**Job:** Can you output the rows starting at the line that contains "What do you see at coordinates (107, 65)" and ending at the line that contains "coordinates (630, 65).", copied line for line with nothing changed?

**Material for this task:**
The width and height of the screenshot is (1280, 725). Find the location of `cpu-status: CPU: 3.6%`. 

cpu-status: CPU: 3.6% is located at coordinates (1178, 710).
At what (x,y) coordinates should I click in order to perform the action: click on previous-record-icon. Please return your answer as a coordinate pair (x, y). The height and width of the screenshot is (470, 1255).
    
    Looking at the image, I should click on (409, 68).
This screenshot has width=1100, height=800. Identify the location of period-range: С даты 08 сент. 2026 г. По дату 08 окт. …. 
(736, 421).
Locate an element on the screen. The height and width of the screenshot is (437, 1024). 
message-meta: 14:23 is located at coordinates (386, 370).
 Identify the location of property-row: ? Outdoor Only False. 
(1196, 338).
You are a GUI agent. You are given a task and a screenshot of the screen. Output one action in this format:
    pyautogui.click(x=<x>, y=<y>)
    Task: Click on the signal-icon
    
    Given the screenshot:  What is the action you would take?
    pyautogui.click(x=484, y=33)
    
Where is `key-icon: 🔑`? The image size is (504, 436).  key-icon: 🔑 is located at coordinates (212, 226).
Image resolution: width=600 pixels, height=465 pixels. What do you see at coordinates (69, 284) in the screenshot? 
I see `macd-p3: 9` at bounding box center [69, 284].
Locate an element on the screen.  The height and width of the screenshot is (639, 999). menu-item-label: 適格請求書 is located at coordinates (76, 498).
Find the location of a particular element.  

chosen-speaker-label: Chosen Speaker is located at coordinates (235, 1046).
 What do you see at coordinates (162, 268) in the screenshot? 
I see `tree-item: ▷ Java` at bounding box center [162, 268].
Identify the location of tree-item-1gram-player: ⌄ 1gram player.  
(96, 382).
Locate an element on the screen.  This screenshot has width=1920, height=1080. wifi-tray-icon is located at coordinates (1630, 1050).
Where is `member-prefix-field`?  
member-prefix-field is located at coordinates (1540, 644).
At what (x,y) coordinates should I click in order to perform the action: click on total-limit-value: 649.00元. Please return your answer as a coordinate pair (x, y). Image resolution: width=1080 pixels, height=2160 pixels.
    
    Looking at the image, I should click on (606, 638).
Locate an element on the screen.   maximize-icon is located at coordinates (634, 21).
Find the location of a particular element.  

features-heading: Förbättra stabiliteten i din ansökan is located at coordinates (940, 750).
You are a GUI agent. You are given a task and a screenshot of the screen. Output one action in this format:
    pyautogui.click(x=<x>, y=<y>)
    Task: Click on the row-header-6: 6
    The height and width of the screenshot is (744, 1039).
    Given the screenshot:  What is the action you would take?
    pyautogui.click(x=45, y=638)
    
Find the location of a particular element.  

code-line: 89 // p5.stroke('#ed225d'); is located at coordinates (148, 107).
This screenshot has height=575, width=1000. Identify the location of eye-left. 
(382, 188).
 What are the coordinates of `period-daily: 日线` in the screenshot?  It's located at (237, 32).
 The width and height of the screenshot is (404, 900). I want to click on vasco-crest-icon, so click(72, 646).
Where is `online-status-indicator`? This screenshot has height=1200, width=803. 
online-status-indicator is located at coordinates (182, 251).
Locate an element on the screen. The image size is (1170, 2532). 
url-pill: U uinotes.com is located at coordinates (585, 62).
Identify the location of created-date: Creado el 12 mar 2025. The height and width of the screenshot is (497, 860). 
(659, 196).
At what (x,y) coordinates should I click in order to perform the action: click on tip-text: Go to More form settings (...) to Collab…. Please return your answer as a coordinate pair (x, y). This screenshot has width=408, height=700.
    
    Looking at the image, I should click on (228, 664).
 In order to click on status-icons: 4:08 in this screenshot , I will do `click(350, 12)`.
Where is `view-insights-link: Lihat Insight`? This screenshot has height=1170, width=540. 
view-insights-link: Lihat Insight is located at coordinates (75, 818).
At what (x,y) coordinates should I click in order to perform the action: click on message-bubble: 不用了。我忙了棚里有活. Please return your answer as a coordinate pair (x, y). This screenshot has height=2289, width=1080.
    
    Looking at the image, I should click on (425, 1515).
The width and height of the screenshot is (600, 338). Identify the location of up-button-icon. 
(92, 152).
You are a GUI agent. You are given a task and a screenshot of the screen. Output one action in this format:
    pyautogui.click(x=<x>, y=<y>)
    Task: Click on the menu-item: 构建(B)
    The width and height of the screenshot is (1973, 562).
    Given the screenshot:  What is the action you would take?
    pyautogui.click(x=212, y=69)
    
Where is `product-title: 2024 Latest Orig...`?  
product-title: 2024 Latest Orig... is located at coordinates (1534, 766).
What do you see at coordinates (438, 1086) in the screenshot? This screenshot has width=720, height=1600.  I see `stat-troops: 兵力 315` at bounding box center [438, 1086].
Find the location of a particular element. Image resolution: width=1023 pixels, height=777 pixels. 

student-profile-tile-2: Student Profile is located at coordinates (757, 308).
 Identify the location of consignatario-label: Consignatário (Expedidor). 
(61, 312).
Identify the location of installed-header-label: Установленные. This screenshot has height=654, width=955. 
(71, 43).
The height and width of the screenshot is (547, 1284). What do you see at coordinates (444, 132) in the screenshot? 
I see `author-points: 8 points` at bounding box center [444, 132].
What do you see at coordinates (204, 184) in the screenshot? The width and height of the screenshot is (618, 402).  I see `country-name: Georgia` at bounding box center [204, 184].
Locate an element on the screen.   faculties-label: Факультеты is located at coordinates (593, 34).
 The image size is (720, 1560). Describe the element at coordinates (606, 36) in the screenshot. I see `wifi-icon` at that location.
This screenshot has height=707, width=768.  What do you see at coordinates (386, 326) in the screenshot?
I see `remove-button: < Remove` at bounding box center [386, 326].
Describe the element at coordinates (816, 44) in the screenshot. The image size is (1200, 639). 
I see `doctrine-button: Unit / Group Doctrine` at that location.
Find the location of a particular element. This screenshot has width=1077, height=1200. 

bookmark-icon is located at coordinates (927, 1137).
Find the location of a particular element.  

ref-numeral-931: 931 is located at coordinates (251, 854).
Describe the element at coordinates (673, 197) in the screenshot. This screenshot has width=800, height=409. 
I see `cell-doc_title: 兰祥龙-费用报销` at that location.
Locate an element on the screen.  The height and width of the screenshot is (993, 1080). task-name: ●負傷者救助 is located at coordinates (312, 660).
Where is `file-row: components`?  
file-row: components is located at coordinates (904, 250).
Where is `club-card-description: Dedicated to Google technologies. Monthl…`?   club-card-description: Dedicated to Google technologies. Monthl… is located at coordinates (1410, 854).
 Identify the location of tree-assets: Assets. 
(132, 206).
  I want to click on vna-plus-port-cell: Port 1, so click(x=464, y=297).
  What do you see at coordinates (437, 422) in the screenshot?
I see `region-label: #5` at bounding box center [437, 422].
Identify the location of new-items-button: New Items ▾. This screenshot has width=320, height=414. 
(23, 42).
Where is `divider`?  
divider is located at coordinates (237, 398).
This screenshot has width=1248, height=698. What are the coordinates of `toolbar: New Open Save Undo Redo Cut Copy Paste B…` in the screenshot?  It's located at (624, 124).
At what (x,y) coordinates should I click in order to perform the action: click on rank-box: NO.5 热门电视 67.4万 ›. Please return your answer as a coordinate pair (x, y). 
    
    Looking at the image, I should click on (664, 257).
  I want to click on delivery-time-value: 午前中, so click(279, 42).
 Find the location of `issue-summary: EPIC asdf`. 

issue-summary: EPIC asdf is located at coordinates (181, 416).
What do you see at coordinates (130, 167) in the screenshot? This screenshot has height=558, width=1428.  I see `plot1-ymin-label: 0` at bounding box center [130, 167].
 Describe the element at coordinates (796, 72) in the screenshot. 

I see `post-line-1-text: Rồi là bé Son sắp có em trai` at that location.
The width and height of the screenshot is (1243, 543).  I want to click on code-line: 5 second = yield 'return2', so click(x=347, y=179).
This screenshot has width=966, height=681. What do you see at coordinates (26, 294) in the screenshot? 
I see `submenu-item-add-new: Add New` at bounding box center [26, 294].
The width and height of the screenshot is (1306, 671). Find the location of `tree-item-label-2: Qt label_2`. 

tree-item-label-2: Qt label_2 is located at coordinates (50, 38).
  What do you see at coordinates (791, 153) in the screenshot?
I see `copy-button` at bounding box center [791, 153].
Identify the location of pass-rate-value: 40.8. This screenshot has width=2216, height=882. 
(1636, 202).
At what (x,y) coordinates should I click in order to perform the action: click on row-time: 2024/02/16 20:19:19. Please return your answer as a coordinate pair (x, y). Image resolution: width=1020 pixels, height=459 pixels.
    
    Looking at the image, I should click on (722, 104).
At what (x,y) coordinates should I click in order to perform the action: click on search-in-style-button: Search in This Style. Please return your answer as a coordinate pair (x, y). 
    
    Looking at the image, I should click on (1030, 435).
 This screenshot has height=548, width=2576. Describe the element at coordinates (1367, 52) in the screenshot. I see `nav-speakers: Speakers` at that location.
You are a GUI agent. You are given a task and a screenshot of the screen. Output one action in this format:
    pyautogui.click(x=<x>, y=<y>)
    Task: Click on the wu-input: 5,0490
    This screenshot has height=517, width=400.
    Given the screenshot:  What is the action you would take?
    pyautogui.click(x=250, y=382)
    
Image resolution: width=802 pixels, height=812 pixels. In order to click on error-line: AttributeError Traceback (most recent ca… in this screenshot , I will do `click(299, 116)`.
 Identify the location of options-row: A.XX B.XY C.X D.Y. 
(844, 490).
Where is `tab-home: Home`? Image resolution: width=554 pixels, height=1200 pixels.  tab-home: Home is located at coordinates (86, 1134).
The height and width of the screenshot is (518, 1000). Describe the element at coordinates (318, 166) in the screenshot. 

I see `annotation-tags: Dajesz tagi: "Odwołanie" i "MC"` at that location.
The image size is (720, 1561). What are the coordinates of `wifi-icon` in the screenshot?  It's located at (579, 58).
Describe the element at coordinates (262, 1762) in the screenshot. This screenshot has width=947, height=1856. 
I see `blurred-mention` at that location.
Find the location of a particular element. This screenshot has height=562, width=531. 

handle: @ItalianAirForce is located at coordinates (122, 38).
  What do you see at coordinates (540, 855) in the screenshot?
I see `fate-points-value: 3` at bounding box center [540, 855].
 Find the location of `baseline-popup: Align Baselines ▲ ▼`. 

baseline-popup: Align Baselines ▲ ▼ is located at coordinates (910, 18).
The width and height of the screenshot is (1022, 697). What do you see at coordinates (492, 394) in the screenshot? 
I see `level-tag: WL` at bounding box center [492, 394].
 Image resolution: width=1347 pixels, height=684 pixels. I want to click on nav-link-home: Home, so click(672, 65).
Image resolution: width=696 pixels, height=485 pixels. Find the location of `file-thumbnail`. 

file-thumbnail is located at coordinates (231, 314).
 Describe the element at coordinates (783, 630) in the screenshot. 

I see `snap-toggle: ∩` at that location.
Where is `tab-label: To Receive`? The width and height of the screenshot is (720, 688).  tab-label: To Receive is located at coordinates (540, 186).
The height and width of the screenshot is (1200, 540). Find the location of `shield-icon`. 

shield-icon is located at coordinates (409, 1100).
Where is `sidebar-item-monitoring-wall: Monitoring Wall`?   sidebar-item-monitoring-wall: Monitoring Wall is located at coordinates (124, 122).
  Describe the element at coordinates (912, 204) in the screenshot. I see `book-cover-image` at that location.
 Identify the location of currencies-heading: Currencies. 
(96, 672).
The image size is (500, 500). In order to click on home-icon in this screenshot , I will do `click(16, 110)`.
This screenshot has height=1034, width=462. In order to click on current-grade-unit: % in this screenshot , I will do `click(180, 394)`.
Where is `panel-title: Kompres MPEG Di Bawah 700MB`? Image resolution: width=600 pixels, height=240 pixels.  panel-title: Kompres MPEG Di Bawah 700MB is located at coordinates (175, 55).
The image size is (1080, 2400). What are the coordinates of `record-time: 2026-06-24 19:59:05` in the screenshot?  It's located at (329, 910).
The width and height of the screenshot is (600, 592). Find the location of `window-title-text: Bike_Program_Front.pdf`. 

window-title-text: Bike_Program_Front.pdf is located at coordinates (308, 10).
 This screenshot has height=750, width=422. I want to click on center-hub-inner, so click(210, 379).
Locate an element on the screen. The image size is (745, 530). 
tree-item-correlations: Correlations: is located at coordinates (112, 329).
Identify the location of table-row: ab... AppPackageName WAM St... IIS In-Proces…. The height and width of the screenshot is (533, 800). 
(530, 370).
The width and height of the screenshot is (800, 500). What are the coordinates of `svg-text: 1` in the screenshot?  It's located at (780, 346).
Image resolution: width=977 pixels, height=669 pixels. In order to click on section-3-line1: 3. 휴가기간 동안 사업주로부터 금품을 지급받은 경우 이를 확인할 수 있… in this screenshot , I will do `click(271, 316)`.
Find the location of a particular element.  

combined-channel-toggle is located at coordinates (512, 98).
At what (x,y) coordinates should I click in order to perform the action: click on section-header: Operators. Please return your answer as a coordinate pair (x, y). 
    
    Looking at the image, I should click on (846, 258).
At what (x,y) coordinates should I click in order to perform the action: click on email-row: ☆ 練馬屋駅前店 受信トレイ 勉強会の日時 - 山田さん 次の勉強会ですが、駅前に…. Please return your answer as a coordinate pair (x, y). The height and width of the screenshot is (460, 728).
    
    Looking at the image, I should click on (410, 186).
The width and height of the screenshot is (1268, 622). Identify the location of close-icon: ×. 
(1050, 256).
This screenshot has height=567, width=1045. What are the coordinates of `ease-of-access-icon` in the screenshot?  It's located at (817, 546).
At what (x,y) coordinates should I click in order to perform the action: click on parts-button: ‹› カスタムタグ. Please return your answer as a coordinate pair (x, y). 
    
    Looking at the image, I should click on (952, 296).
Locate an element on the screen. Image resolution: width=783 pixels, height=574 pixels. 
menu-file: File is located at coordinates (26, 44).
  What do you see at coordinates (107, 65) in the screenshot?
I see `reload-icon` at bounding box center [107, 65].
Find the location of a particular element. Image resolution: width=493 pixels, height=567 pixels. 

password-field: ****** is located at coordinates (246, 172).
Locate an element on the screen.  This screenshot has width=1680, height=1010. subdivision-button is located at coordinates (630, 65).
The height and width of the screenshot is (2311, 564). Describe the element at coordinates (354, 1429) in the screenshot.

**Solution to this problem:**
  What do you see at coordinates (107, 65) in the screenshot?
I see `reload-icon` at bounding box center [107, 65].
Find the location of a particular element. Image resolution: width=493 pixels, height=567 pixels. 

password-field: ****** is located at coordinates (246, 172).
Locate an element on the screen.  This screenshot has width=1680, height=1010. subdivision-button is located at coordinates (630, 65).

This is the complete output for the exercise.